Graded Modules

This post was translated from Korean by LLM (Kimi). The translation may contain errors or awkward sentences. The Korean original is the source of truth.

Now we define the notion of a graded module.

Definition

Definition 1 Let \(I\) be a commutative monoid, let \(A=\bigoplus_{i\in I}A_i\) be an \(I\)-graded ring, and let \(M\) be a left \(A\)-module. Then \(M\) is called an \(I\)-graded left \(A\)-module if for any \(i,j\in I\),

\[A_iM_j\subseteq M_{i+j}\]

holds.

Similarly we define an \(I\)-graded right \(A\)-module. In particular, if we view \(A\) as a left \(A\)-module over itself, then by Definition 1 every graded ring is a graded (left) \(A\)-module over itself. If every element of \(I\) is cancellable with respect to addition, then by §Graded Rings, ⁋Proposition 2, \(A_0\) is a ring. Then from the above equation it is obvious that each \(M_j\) becomes an \(A_0\)-module.

Definition 2 For two \(I\)-graded left \(A\)-modules \(M,M'\), an \(A\)-linear map \(u:M \rightarrow M'\) is called a graded homomorphism if \(u(M_i)\subseteq M_i'\) always holds.

Through this we can define the category \(\bgr_I\lMod{A}\) of \(I\)-graded left \(A\)-modules. More generally, we define the following.

Definition 3 For two \(I\)-graded left \(A\)-modules \(M,M'\), an \(A\)-linear map \(u:M \rightarrow M'\) is called a graded homomorphism of degree \(i\) if \(u(M_j)\subseteq M_{i+j}'\) always holds.

Then the graded homomorphisms in Definition 2 are nothing but graded homomorphisms of degree \(0\). If every element of \(I\) is cancellable, we can also define a graded homomorphism of degree \(-i\) by the condition

\[u(M_{i+j})\subseteq M_j',\qquad u(M_j)=0\text{ if $j-i\not\in I$}\]

However, one point to be careful about when defining in this way is that a bijective graded homomorphism of degree \(i\) with \(i\neq 0\) is generally not regarded as an isomorphism between \(I\)-graded left \(A\)-modules.

This kind of generalization is treated in more detail in homological algebra.

Graded Submodules

Proposition 4 Let an \(I\)-graded left \(A\)-module \(M=\bigoplus_{i\in I} M_i\) be given. Then for a submodule \(N\) of \(M\), the following are all equivalent.

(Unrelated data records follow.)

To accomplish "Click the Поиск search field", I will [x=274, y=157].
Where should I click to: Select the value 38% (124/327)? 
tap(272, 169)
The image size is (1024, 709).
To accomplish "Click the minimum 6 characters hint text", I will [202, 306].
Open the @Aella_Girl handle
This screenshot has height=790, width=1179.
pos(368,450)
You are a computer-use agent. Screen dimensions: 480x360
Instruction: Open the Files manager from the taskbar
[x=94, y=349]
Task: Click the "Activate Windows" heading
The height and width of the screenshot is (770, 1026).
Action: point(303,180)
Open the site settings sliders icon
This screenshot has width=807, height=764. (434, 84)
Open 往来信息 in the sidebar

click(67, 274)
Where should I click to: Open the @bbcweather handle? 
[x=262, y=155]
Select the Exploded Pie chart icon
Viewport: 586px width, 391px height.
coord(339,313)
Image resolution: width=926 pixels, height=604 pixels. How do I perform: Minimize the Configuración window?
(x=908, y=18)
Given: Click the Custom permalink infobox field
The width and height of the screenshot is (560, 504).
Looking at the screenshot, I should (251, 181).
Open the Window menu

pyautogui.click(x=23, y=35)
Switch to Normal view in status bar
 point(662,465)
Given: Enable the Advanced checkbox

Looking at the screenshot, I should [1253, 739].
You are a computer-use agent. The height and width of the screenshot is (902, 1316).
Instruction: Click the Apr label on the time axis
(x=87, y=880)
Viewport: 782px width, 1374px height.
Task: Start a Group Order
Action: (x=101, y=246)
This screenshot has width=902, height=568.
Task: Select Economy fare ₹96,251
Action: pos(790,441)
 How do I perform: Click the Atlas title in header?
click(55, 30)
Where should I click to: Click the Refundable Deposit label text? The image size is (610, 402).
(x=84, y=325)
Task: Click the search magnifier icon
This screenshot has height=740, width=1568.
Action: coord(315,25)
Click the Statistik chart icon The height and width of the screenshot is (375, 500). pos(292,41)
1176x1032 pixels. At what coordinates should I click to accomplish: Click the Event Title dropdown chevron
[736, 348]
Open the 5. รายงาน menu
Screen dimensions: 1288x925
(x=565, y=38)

1. \(N\) is the sum of the \(N\cap M_i\).
2. If an arbitrary element of \(N\) is decomposed into homogeneous elements, then each of those elements also belongs to \(N\).
3. \(N\) is generated by homogeneous elements.

This proposition is a generalization of §Graded Rings, §Proposition 6, and its proof is also the same. Submodules satisfying this equivalent condition are called graded submodules. The following proposition is also a generalization of §Graded Rings, §Proposition 7.

Proposition 5 For a graded \(A\)-homomorphism \(u:M \rightarrow N\) of degree \(d\), the following hold.

1. \(\im(u)\) is a graded submodule of \(N\).
2. If \(d\) is cancellable, then \(\ker(u)\) is a graded submodule of \(M\).
3. If \(d=0\), then the canonical bijection \(M/\ker(u)\cong\im(u)\) defines an isomorphism between graded modules.